Nominierung zum besten Hörbuch
Angela Kreuz' und Dieter Lohrs Hörbuch "Der Fahrradspeichenfabrikkomplex" wurde am 7. Januar 2010 in die Nomierungsliste zum besten Hörbuch 2009 aufgenommen. Gratulation! Zur Nominierung und zum Hörbuch, das in Regensburg und Region breiten Wiederhall fand und finden wird.
Aus fast 270 eingereichten Audioproduktionen des vergangenen Jahres, die von 70 Verlagen eingereicht wurden, hat die Nominierungsjury des Deutschen Hörbuchpreises nun die 18 besten Titel sowie drei auszeichnungswürdige Verlage ausgewählt.
Auch und gerade für den Buchhandel sollen die Nominierungen nicht nur ein Indiz für Qualität sein, sondern vor allem eine Orientierungshilfe bei der Auswahl – ebenso für die Hörbuchkäufer.
Unter den drei Nominierten zum besten Hörbuch, also durchaus mit besten Chancen auf den Zuschlag, befindet sich "Der Fahrradspeichenfabrikkomplex" aus dem Regensburger LOhrBär-Verlag. Aus der Jurybegründung: "Das Hörbuch ist ein umfangreiches Feature mit ungewöhnlicher Herangehensweise. Begründet wird diese von den Autoren mit der Unmöglichkeit objektiver Berichterstattung. Der Fahrradfabrikspeichenkomplex motiviert zur tieferen Beschäftigung mit der Thematik."

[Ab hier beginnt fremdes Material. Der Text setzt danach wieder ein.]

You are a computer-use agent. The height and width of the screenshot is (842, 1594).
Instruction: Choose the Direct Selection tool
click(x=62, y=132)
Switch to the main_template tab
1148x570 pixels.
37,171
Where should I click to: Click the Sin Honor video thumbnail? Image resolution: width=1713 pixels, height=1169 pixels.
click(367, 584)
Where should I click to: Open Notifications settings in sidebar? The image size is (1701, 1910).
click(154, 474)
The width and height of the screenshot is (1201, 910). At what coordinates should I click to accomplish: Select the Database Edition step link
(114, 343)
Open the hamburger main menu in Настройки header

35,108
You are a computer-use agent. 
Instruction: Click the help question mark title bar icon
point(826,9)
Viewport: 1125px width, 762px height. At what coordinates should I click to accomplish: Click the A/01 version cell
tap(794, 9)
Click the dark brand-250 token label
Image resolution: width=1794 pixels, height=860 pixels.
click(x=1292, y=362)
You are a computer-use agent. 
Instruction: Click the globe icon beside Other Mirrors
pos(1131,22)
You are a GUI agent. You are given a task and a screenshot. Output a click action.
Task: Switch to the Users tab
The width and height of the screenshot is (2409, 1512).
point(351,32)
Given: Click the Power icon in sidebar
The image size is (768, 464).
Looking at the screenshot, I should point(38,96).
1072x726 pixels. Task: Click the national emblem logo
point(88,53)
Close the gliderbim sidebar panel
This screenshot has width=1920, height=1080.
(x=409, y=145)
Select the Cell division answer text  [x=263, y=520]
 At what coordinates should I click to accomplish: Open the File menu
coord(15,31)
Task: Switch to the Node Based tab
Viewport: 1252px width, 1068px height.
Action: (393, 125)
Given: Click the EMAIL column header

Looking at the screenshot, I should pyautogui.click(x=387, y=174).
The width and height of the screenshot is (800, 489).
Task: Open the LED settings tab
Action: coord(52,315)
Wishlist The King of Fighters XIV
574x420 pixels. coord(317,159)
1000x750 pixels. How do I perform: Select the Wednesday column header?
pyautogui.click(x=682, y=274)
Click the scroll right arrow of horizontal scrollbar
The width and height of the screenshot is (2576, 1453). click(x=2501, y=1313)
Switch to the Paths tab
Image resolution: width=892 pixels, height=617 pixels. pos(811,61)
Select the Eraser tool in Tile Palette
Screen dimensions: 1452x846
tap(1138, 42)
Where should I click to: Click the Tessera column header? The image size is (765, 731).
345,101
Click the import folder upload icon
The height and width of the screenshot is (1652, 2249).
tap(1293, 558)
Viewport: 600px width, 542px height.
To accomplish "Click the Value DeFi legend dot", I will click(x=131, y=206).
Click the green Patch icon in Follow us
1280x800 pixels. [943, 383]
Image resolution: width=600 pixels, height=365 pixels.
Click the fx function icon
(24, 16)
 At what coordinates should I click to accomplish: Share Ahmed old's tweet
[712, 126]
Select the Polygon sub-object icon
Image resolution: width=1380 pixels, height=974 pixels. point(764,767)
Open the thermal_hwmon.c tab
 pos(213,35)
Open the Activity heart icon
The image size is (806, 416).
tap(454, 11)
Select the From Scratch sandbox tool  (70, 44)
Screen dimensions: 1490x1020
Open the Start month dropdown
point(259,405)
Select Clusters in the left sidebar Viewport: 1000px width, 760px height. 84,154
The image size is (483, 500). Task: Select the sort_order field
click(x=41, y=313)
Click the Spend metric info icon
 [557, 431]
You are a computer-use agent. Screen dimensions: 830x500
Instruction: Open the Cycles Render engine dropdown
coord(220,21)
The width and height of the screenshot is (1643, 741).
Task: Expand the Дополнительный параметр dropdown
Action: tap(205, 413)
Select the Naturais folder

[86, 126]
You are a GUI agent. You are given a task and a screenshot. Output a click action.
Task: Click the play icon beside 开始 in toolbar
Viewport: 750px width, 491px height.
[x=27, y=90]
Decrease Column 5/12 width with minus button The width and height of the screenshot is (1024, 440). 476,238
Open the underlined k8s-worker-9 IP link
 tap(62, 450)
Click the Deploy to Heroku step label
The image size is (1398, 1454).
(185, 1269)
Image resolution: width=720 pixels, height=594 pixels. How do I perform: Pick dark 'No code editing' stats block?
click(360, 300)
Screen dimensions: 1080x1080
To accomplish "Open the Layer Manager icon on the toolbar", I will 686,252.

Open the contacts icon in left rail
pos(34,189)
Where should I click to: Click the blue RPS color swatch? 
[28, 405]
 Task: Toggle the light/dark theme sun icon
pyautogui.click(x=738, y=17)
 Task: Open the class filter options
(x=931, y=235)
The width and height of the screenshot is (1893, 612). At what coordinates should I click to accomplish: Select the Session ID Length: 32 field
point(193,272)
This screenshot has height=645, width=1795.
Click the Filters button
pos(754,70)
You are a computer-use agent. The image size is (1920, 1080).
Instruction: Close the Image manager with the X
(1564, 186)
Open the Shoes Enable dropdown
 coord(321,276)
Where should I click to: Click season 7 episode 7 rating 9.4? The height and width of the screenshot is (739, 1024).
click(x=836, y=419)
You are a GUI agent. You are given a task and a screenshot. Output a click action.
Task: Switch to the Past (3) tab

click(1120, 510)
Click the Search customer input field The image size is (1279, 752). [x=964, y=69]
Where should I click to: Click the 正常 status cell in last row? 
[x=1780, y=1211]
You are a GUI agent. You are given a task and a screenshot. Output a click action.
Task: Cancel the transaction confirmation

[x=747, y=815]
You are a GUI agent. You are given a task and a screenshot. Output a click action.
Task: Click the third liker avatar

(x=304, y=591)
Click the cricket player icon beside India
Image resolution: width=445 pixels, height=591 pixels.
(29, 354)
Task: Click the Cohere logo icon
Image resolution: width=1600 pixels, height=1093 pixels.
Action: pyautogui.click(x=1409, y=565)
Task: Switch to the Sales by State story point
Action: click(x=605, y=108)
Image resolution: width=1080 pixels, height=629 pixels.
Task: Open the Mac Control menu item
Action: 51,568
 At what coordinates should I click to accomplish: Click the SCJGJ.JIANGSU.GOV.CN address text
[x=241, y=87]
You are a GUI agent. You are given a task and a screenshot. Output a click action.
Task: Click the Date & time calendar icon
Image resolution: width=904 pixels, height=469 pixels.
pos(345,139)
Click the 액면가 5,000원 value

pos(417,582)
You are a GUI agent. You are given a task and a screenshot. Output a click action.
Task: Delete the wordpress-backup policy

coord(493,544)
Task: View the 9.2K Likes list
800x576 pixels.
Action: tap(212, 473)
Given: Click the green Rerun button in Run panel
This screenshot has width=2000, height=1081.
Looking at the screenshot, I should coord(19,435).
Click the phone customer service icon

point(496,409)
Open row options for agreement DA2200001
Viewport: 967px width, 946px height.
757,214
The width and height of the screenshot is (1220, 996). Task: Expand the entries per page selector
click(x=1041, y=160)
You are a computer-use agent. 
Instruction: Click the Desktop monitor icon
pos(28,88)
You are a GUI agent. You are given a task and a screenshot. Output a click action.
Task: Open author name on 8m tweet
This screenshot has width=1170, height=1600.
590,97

Es geht um den 1980 diskutierten Plan, in der Nähe von Wackersdorf eine Wiederaufbereitungsanlage zu bauen. Dieses Vorhaben löste in der Oberpfalz die bis dato größten Demonstrationen, die größten Polizeieinsätze und das größte Rockkonzert in der Geschichte der Bundesrepublik Deutschland aus. Anfang 1985 wurde der Bau der WAA in Wackersdorf beschlossen, die ersten Rodungsarbeiten im Taxöldener Forst begannen im Dezember 1985, im Mai 1989 wurden die Bauarbeiten eingestellt.
Am 3. Dezember 1980 erklärte der seinerzeitige bayerische Ministerpräsident Franz Josef Strauß vor dem Landtag, die bayerische Staatsregierung prüfe, ob es in Bayern einen geeigneten Standort für eine atomare Anlage zur Aufarbeitung abgebrannter Kernbrennstäbe gebe. Bereits kurze Zeit später kamen erste Gerüchte auf, wonach eine solche WAA in der Nähe des Oberpfälzer Ortes Wackersdorf errichtet werden solle.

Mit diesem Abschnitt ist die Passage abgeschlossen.